Недоверчиво стал молодец на девок, на баб поглядывать…. Как нарывался на улыбку – сразу внутри вспыхивало: шалишь, голубушка! это чего ж ты замышляешь-то? какие подкопы да козни?
Потому Стах – на женскую улыбку не покупался. И вообще – правило себе вывел. От баб – держись подальше. Так и от греха убережёшься, да и не обманут…
И держался. Когда мысли в кулак хватаешь, жар в себе не распаляешь, в душе препоны ставишь – ничего, можно держаться…
И год. И другой.
А был – взрослый человек. Семейным мужиком считался. Родные вздыхали: жалели. Особенно бабы – осторожно шуршали в уши:
– Принял бы жену-то… уж, какая есть, раз так вышло… что ж? – с младых лет в бобыли…
И тетка Яздундокта, не в силах унять еще тот в душе клокочущий гнев – сузив холодные сухие глаза – мстительно советовала:
– Привози! Пусть хоть потрудится на Гназдов. И пусть фату свою тройную – до самой смерти теперь не снимает. Она в фате-то – ничего смотрится. А на ночь можно – мешок на голову…
И все теткины товарки – озабоченно, тревожно, тайным шёпотом – бухтели: «А то и до греха недалеко…»
Пресекал шёпоты батюшка Гназдовой церкви, сухой и тонкий, как жердь, с тёмным, сеченным морщинами ликом:
– Каждому – своя жизнь. Вон… Алексий, человек Божий… от венца жену покинул…
– Так то́ – подвижник святой!
– Всяк сам о своей душе печётся. Попусту нечего болтать!
Пёкся Стах о душе?
Пёкся…
Но жарче пекла обида кипучая… да ещё в тяжёлые минуты отец родной горестно попрекал:
– Это за такое-то счастье – лоб отбил, коленки измозолил! Приспичило! Клал бы Богу поклоны покаянные – дурь, глядишь бы, не окорячила!

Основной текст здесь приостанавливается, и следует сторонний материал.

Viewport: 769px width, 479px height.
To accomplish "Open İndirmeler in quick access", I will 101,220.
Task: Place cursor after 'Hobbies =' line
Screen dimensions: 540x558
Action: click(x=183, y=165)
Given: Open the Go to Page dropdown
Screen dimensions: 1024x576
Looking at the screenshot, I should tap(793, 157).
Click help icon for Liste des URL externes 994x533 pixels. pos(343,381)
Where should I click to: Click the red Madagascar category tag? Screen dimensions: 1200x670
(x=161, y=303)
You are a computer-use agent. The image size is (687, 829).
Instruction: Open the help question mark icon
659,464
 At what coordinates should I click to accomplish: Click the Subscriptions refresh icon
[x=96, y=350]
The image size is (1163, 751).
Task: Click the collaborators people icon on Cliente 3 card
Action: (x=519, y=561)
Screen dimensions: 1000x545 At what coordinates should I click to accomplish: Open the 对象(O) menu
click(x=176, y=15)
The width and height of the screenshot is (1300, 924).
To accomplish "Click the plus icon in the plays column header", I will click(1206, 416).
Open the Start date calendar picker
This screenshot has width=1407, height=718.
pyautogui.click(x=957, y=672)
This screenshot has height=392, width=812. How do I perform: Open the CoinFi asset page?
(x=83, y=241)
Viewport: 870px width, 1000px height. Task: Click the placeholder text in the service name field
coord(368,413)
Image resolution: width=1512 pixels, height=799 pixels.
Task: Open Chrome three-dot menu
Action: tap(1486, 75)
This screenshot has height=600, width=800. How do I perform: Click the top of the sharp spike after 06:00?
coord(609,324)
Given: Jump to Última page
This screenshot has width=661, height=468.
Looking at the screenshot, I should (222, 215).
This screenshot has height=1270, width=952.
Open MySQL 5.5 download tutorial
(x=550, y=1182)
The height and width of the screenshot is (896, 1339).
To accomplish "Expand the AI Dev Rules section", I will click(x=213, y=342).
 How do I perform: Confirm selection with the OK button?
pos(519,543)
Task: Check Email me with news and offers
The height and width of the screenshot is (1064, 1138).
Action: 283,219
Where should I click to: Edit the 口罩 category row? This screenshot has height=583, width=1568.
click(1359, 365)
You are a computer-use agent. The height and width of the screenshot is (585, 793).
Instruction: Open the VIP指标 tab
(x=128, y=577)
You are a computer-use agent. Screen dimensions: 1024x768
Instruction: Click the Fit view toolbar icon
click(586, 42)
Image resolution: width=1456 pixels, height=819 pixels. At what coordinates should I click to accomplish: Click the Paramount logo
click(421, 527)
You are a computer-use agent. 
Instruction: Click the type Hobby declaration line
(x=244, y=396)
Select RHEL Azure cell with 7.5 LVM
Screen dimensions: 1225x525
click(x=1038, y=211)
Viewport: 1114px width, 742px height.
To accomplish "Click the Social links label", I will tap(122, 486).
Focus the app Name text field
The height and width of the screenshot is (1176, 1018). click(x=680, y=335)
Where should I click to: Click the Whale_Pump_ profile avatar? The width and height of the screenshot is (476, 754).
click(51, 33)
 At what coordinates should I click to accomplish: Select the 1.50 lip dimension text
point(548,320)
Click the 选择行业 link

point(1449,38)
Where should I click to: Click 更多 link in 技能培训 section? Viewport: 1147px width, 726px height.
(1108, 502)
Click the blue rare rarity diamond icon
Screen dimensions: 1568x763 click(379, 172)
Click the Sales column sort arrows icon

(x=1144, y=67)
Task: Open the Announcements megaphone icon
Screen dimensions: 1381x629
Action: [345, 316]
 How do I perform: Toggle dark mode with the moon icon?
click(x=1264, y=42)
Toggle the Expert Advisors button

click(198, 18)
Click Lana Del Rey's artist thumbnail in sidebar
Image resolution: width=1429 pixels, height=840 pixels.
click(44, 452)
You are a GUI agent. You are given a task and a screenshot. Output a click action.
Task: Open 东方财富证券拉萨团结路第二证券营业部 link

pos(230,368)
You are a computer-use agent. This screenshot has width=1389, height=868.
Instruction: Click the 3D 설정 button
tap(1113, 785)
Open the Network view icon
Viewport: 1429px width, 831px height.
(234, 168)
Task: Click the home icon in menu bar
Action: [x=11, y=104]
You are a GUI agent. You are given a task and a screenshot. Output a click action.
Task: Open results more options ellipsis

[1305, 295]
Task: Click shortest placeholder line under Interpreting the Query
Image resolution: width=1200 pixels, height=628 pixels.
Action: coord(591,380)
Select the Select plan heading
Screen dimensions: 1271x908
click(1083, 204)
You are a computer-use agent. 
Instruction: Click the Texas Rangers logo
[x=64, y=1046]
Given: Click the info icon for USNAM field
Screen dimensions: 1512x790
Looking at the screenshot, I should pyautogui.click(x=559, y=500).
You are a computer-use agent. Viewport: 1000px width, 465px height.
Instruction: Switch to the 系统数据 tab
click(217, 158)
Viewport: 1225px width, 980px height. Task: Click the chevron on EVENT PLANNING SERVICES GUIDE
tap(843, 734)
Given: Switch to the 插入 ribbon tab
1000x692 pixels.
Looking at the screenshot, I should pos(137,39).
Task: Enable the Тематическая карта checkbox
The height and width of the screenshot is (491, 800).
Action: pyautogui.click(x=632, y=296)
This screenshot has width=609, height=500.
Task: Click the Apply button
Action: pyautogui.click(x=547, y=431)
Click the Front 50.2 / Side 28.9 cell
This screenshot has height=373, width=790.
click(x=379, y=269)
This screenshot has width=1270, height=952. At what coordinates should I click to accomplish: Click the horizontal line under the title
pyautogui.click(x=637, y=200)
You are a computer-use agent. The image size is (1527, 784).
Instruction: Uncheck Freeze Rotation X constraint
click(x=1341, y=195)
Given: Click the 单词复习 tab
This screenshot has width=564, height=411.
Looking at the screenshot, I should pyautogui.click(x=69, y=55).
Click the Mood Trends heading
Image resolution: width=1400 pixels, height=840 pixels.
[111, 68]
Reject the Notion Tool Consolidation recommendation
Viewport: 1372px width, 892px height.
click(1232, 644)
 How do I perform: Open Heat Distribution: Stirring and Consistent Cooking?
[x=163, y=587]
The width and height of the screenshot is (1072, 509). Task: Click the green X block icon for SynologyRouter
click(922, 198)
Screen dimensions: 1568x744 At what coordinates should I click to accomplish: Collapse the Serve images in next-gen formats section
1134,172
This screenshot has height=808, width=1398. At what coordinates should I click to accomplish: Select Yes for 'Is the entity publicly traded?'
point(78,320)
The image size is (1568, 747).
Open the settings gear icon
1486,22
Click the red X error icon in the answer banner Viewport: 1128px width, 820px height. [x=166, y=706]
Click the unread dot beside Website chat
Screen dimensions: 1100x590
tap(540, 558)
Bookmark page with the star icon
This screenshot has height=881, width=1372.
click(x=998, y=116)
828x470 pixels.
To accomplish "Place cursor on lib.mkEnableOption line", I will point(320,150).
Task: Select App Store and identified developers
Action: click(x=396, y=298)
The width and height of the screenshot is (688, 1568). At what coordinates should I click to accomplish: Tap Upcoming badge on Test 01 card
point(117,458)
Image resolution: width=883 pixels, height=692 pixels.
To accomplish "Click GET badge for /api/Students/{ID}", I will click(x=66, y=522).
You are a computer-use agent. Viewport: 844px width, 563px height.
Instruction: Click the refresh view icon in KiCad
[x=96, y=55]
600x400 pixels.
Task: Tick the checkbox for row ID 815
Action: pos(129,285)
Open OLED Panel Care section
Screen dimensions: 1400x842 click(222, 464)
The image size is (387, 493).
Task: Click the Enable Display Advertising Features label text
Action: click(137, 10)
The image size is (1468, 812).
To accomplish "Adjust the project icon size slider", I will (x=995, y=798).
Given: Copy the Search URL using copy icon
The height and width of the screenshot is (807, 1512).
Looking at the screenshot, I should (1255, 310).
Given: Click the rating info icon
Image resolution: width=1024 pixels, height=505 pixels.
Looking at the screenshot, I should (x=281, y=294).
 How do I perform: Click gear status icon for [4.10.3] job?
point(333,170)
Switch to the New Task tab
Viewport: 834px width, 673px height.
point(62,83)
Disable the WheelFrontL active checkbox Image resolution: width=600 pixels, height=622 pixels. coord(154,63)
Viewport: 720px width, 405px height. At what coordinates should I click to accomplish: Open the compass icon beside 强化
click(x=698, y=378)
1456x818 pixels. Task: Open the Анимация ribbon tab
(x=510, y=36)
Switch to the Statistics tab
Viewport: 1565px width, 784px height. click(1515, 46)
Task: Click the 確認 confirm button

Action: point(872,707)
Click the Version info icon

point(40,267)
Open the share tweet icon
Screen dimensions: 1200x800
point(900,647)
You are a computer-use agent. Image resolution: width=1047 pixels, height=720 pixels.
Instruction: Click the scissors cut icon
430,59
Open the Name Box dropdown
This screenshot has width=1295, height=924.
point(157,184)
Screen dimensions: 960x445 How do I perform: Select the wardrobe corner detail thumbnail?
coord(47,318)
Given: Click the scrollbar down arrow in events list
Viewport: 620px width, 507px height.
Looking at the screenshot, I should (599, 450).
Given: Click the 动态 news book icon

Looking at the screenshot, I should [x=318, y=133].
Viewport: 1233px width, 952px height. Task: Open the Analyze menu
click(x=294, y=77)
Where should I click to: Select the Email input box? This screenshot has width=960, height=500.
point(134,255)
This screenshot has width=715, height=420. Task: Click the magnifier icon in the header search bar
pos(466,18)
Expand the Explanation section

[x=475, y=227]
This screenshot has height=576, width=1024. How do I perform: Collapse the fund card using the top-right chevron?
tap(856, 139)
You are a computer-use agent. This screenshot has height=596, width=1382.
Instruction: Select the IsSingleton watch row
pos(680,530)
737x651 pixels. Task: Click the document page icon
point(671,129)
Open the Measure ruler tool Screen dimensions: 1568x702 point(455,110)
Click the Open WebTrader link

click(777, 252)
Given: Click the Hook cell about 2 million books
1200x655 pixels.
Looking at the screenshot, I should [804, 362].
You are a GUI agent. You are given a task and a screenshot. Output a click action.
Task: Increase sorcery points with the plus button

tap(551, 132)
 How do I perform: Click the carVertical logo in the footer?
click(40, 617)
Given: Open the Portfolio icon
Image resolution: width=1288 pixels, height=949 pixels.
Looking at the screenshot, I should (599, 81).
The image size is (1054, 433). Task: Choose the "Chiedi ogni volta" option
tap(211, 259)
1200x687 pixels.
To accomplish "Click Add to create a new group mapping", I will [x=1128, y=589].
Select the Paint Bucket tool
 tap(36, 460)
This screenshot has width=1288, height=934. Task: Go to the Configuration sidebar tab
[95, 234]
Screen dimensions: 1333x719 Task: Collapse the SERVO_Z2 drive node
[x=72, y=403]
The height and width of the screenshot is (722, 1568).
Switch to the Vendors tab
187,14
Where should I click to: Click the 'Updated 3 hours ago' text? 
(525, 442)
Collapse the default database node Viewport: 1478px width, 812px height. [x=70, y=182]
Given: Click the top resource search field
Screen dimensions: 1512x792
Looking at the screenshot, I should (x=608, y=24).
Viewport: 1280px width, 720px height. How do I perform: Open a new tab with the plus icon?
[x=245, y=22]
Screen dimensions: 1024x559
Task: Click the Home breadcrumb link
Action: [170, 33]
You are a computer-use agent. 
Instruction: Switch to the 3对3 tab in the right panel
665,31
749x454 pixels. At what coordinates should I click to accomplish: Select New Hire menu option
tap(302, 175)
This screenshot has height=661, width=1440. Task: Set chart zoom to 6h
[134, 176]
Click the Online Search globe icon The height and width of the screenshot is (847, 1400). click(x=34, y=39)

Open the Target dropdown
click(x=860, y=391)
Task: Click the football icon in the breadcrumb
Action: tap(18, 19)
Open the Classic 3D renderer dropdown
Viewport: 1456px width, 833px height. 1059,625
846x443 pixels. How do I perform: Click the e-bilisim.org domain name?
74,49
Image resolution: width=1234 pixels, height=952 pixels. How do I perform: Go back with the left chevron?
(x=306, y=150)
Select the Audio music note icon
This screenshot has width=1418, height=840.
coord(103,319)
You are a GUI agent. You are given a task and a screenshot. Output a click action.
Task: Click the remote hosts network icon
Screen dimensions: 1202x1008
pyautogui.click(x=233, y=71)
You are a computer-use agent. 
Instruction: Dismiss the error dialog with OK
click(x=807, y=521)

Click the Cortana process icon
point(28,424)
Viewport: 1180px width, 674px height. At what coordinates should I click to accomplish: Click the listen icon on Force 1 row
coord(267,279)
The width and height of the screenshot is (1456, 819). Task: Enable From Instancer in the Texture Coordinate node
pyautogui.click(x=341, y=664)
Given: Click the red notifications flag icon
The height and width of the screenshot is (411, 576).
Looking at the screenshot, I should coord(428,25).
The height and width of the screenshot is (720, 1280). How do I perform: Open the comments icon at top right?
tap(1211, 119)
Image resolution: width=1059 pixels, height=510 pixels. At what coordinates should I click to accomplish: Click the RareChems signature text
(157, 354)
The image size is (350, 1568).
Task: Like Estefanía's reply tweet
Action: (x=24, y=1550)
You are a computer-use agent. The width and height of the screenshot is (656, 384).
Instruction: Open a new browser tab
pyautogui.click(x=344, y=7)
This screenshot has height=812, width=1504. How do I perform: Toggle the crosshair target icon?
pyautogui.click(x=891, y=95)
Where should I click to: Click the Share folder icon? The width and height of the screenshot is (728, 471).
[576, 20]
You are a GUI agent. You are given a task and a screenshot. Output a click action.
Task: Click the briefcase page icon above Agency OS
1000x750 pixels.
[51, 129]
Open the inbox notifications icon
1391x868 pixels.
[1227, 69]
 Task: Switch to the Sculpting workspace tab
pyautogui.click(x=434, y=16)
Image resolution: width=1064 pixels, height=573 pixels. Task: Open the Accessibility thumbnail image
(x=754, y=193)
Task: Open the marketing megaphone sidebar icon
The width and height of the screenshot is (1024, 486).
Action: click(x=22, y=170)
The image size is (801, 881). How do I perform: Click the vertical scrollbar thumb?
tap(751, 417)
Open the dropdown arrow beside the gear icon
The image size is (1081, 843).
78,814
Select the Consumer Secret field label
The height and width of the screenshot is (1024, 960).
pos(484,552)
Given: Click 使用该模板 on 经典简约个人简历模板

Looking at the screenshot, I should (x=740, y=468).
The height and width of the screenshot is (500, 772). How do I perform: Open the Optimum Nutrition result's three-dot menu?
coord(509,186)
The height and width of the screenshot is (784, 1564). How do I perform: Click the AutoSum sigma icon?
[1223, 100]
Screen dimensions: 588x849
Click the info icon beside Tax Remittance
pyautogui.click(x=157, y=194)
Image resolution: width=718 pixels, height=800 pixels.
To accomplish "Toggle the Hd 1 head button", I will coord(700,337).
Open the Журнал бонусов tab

Но тут же угрюмо смолкал: ведь и сам не доглядел…
Обижался Стах на женский пол – а всё ж ненароком – да заглядывался.
Однажды взял да загляделся на соседскую жену. Стоит баба, юбку подоткнув, по колено в воде – в малом притоке бельё полощет. Вся плотная, сбитая, движенья сильные, складные, под белой рубахой двумя валунами грудь перекатывается. Совсем на Гату не похожа: не улыбается. Зыркнула глазом сердито, подол оправила, плечом дёрнула:
– Чего вытаращился!
Стах спохватился, старательно глаза отвёл, чинно-солидно зашагал себе – и всю дорогу вдоль реки зубы стискивал, чтоб не оглянуться. А с другого бережка напротив хмуро посматривал на него некстати там оказавшийся муж, сосед через двор…
Тем же вечером, присев на брёвнышко на улице с мужиками, соседушка трубочку покуривал. И, попыхивая сердито, озабоченно затягиваясь, брату Ивану глухо бурчал:
– Не дело это – бирюком жить. Чай, не монах. От него, вон – аж искрой сыплет! Надо что-то делать…
Иван, выпустив изящное колечко дыма, насмешливо глянул, неторопливо проронил:
– Что? Так заботит?
Сосед вскинулся:
– Заботит! И не один я такой заботливый! Кому охота на порохе сидеть, на углях плясать? Верно, мужики? – тут же обратился он к остальным. Те покряхтели, рассеянно поплевали в уличную пыль, постучали о бревно, трубки выколачивая… но, в конце концов – нехотя согласились:
– Это есть… На всё Гназды горазды – а тоже ведь люди… Чего искушения сеять? Парень ладный, живой… Подтолкнуть бы его к какой… есть же! Может, братцы, на примете кто держит?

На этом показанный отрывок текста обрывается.